Au bureau de Sotheby’s à New York, où les collectionneurs et amateurs d’art acquièrent des œuvres d’art à des prix records, un tableau de Numa Desroches (sujet d’Henri 1er dans le royaume du Nord) a été vendu aux enchères $ 41000, le vendredi 19 janvier 2024. Cette aquarelle, plume et encre sur papier (25,4 sur 25,4 cm) qui met en relief une vue en plongée du palais Sans-Souci encadré de vertes montagnes, Sotheby’s a retracé sa provenance. Sur son site, on peut lire : « Collection privée, Haïti. Harry Bull, New York (acquis de ce qui précède en 1936) ; Galerie André Wauters, New York (acquise auprès de celle-ci en 1978) ; Collection privée (acquise auprès de ce qui précède en 1986) ; Acquis auprès de ce qui précède par le propriétaire actuel.»
Durant les quatorze années passées au royaume d’Henry 1er, le sujet Numa aurait eu la chance d’étudier la peinture à l’Académie royale. Il aurait également suivi des cours de dessin et de peinture sous la férule de ses maîtres anglais, Revinchal et Richard Evans (l’artiste-peintre qui a réalisé le portrait du roi Henry1er installé au Musée du Panthéon national haïtien).
La grande réussite du roi Henry 1er, la base de ses succès économiques, fut sans doute d’avoir mis en place une structure de production au sein de laquelle les élites politiques assuraient leur rôle d’encadreur.
Sans l’ombre d’un doute, les élites politiques et économiques n’avaient pas travaillé à mettre hors jeu la population. Les structures administratives mises en place pour générer ce phénomène de richesse n’étaient pas tombées du ciel. Le royaume christophien était un royaume prospère. Les visiteurs étrangers qui l’ont visité pied à pied l’ont admis. Lord Popham, Hill, Mackensie ou encore White ont fait l’éloge de ce roi bâtisseur.
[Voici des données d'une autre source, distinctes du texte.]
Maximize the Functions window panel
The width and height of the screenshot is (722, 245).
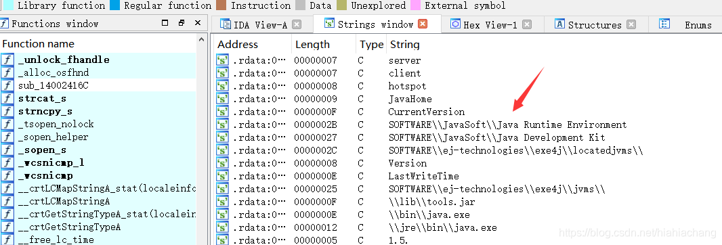coord(165,23)
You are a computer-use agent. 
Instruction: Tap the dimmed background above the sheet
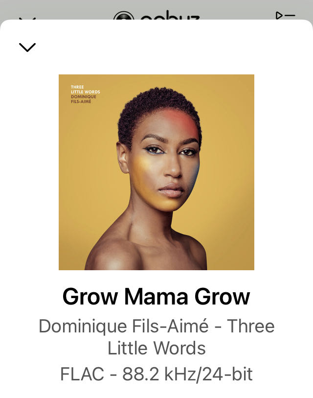(x=76, y=9)
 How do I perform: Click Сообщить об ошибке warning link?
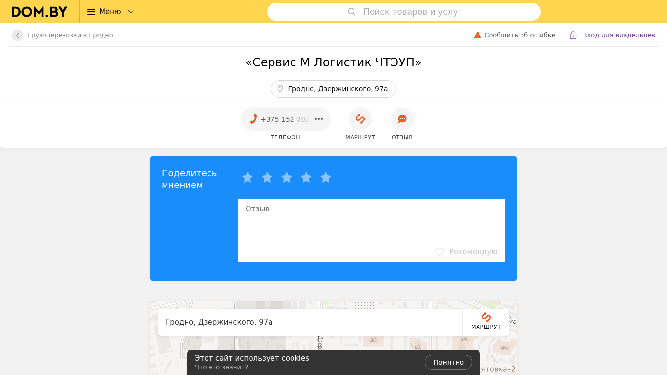[x=515, y=35]
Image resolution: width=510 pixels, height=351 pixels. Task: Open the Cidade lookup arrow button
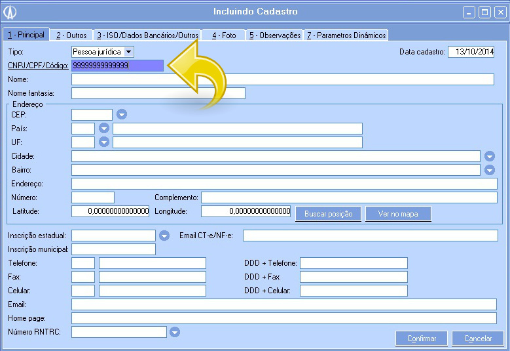pos(490,156)
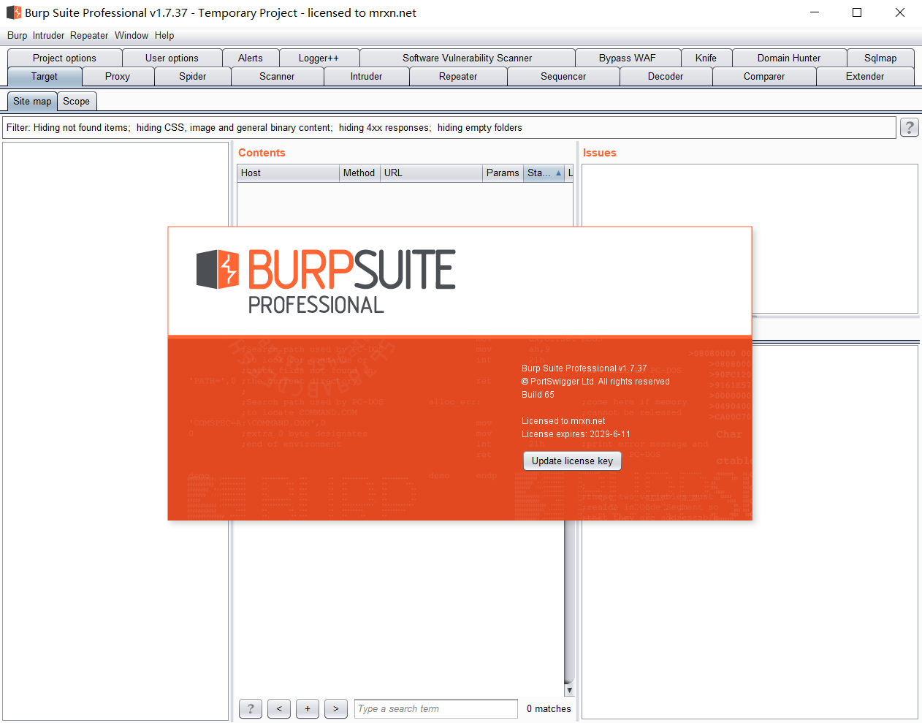The width and height of the screenshot is (922, 723).
Task: Open the Intruder menu in menu bar
Action: tap(48, 36)
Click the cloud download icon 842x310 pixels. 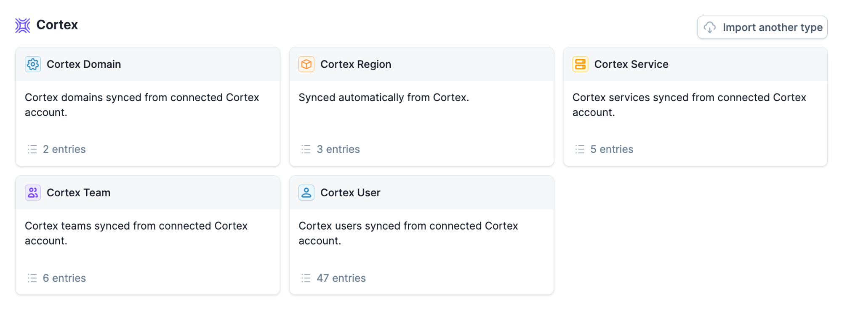coord(710,27)
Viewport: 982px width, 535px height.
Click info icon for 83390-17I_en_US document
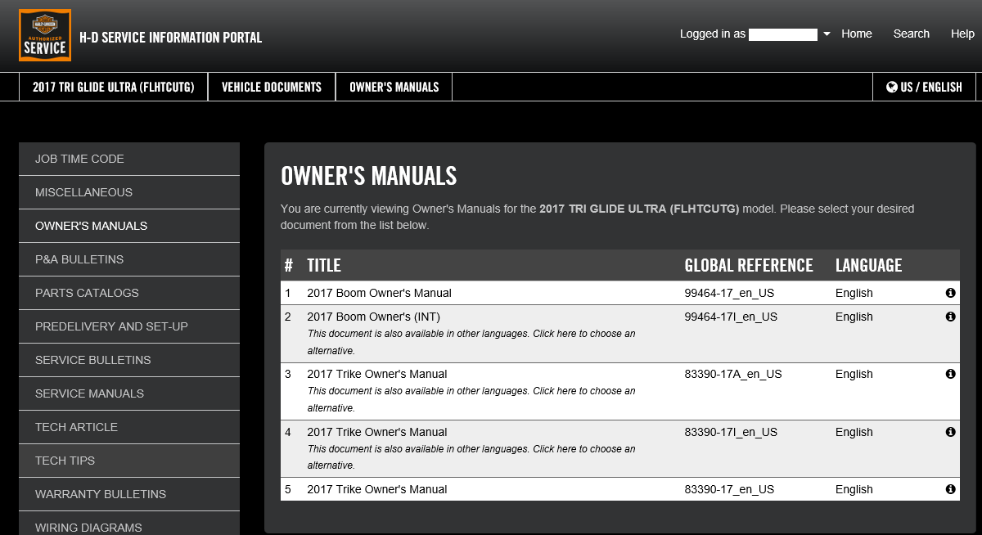950,432
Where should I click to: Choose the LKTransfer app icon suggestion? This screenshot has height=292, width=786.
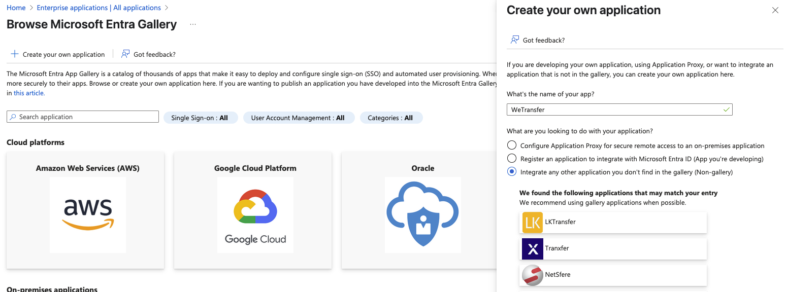(533, 223)
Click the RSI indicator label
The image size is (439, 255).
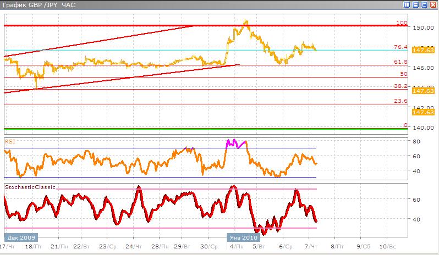click(x=9, y=141)
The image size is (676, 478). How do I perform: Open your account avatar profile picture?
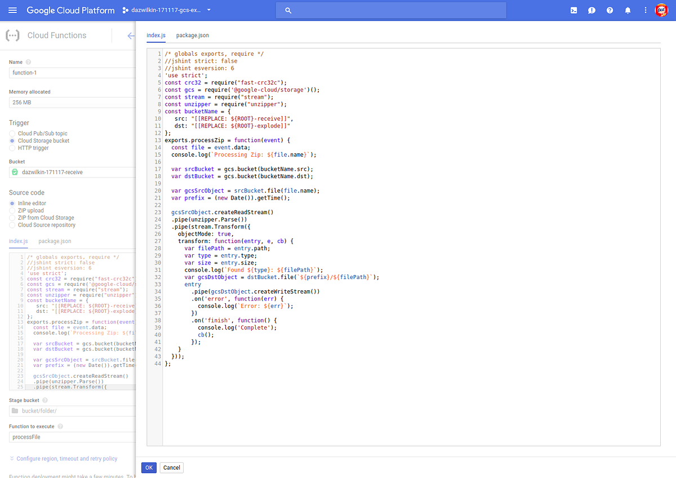click(662, 10)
Ce n’est pas le baron de Vastey qui dira le contraire dans ses Mémoires, pour attester cette rutilante prospérité. « Durant l’année 1817, pas moins de 150 navires de commerce étrangers sont entrés dans la rade du Cap-Henry.»
Une flânerie dans le royaume du Nord
Thomas Madiou rapporte que dans le port du Cap : « Du 1er avril au 6 juin 1815, vingt-six bâtiments avaient été expédiés, exportant dix millions de sucre et autant de café et de coton, et au 6 juin, il y en avait sept en chargement ou en partance. Dès les mois de juillet, août, septembre et octobre, il y en eut cinquante d’expédiés du même port, et en deux mois, trois millions de sucre, café et coton avaient été exportés des autres ports».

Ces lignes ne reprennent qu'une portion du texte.